From the first line of the data below, repeat each line exactly until you reach the line with "Given: Click the Mix"; include that line too.

Entries shown:
------------------------------

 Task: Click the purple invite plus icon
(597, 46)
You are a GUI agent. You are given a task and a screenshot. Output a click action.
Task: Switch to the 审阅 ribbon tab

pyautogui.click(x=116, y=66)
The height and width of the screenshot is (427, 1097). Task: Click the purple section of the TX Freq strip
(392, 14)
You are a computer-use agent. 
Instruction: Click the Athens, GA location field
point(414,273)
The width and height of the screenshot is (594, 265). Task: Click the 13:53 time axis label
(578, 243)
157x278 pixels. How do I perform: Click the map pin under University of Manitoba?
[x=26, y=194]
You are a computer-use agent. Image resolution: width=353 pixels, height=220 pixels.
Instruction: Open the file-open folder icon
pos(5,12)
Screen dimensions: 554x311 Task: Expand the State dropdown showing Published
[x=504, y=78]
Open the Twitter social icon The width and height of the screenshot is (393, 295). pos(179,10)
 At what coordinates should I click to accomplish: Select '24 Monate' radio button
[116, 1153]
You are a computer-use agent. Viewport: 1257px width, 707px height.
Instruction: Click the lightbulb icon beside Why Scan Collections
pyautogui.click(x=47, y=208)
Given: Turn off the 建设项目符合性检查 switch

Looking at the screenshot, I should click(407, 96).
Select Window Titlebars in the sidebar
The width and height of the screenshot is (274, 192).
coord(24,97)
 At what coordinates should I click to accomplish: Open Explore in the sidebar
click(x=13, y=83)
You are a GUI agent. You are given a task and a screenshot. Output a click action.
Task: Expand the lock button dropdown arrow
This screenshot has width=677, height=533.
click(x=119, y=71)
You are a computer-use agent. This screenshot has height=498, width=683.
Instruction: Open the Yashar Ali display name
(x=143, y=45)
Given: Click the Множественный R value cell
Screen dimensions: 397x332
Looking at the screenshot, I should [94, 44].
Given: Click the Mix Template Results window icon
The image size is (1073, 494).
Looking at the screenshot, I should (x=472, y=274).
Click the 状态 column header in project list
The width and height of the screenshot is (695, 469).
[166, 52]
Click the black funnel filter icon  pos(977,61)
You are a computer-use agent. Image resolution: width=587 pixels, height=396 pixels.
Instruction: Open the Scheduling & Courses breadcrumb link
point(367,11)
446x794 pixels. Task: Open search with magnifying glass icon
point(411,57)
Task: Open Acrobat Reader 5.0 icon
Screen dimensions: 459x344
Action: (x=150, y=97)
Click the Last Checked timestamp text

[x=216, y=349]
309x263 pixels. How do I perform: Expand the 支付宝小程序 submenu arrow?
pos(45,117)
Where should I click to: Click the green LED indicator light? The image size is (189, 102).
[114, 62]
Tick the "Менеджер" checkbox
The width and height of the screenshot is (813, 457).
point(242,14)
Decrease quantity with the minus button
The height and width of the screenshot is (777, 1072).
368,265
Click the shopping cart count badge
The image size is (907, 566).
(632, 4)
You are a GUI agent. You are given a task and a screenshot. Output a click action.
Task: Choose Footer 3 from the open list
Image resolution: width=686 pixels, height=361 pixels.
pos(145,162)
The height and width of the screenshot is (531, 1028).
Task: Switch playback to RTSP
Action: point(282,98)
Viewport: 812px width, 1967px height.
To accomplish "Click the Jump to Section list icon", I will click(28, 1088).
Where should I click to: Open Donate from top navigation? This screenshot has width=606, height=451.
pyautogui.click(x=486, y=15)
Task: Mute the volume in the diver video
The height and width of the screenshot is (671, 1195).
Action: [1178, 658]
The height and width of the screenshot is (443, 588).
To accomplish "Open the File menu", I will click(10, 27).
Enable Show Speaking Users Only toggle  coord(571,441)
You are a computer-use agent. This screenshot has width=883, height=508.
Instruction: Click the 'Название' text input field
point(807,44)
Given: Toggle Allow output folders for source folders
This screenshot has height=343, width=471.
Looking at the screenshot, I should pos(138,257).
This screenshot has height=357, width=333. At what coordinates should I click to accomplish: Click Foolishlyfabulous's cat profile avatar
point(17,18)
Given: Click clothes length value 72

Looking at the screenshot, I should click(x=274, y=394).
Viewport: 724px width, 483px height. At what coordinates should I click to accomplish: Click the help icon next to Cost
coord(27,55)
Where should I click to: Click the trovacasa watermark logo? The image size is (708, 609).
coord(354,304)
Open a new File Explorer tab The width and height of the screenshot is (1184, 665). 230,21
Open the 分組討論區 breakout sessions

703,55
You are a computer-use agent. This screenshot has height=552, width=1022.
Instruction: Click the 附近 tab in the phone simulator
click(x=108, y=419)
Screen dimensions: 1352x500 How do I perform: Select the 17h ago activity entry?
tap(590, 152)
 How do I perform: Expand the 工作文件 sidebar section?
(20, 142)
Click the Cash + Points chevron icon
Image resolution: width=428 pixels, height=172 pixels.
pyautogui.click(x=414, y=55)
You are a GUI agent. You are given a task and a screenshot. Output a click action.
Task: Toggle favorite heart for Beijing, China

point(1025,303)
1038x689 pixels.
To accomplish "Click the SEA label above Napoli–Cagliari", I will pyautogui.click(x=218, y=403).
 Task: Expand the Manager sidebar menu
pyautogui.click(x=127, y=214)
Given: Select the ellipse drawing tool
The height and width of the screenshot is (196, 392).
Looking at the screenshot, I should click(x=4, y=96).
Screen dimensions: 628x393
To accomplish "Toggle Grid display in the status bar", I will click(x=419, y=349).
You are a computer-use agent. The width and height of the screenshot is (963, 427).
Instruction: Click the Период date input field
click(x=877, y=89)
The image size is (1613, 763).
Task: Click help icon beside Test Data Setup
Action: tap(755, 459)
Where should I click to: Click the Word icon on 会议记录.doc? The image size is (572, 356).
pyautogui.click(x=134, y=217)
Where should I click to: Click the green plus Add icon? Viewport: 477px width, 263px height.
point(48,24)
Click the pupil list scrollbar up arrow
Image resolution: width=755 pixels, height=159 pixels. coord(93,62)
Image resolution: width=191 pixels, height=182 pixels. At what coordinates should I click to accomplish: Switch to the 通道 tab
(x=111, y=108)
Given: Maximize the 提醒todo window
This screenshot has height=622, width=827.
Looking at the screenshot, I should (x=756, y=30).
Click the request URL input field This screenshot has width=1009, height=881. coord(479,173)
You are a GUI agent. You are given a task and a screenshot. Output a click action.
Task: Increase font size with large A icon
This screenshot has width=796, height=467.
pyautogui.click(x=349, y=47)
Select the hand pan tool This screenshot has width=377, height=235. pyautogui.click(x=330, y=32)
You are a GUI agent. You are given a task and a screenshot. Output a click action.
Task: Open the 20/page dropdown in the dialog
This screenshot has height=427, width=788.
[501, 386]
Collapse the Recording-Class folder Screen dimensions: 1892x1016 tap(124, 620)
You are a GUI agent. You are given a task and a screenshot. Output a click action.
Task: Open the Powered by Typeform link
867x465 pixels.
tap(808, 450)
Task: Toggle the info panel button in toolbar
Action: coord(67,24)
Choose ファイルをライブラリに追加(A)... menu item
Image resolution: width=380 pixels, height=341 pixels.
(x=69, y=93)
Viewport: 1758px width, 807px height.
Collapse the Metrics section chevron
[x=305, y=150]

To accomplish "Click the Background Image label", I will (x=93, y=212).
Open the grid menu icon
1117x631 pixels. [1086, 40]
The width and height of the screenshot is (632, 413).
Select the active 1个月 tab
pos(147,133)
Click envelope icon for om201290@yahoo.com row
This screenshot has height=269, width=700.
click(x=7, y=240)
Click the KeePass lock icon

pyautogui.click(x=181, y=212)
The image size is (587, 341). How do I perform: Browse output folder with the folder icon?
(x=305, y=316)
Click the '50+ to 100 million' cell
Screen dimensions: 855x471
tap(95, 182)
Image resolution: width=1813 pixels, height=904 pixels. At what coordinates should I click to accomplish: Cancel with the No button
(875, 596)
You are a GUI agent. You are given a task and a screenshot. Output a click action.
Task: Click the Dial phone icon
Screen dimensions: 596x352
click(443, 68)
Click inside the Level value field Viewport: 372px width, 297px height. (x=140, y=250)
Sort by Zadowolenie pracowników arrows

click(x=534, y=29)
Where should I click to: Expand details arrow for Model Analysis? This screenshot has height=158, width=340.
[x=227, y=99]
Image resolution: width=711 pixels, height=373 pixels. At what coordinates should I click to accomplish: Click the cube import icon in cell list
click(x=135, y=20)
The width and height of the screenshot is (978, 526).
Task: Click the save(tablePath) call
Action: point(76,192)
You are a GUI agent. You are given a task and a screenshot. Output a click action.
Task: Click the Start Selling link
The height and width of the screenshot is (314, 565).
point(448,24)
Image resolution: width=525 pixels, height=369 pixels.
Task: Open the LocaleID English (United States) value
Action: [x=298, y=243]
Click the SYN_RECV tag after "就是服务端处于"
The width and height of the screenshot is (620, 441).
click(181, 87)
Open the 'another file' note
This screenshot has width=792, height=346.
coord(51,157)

------------------------------

Your solution:
 Task: Click the purple invite plus icon
(597, 46)
You are a GUI agent. You are given a task and a screenshot. Output a click action.
Task: Switch to the 审阅 ribbon tab

pyautogui.click(x=116, y=66)
The height and width of the screenshot is (427, 1097). Task: Click the purple section of the TX Freq strip
(392, 14)
You are a computer-use agent. 
Instruction: Click the Athens, GA location field
point(414,273)
The width and height of the screenshot is (594, 265). Task: Click the 13:53 time axis label
(578, 243)
157x278 pixels. How do I perform: Click the map pin under University of Manitoba?
[x=26, y=194]
You are a computer-use agent. Image resolution: width=353 pixels, height=220 pixels.
Instruction: Open the file-open folder icon
pos(5,12)
Screen dimensions: 554x311 Task: Expand the State dropdown showing Published
[x=504, y=78]
Open the Twitter social icon The width and height of the screenshot is (393, 295). pos(179,10)
 At what coordinates should I click to accomplish: Select '24 Monate' radio button
[116, 1153]
You are a computer-use agent. Viewport: 1257px width, 707px height.
Instruction: Click the lightbulb icon beside Why Scan Collections
pyautogui.click(x=47, y=208)
Given: Turn off the 建设项目符合性检查 switch

Looking at the screenshot, I should click(407, 96).
Select Window Titlebars in the sidebar
The width and height of the screenshot is (274, 192).
coord(24,97)
 At what coordinates should I click to accomplish: Open Explore in the sidebar
click(x=13, y=83)
You are a GUI agent. You are given a task and a screenshot. Output a click action.
Task: Expand the lock button dropdown arrow
This screenshot has width=677, height=533.
click(x=119, y=71)
You are a computer-use agent. This screenshot has height=498, width=683.
Instruction: Open the Yashar Ali display name
(x=143, y=45)
Given: Click the Множественный R value cell
Screen dimensions: 397x332
Looking at the screenshot, I should [94, 44].
Given: Click the Mix Template Results window icon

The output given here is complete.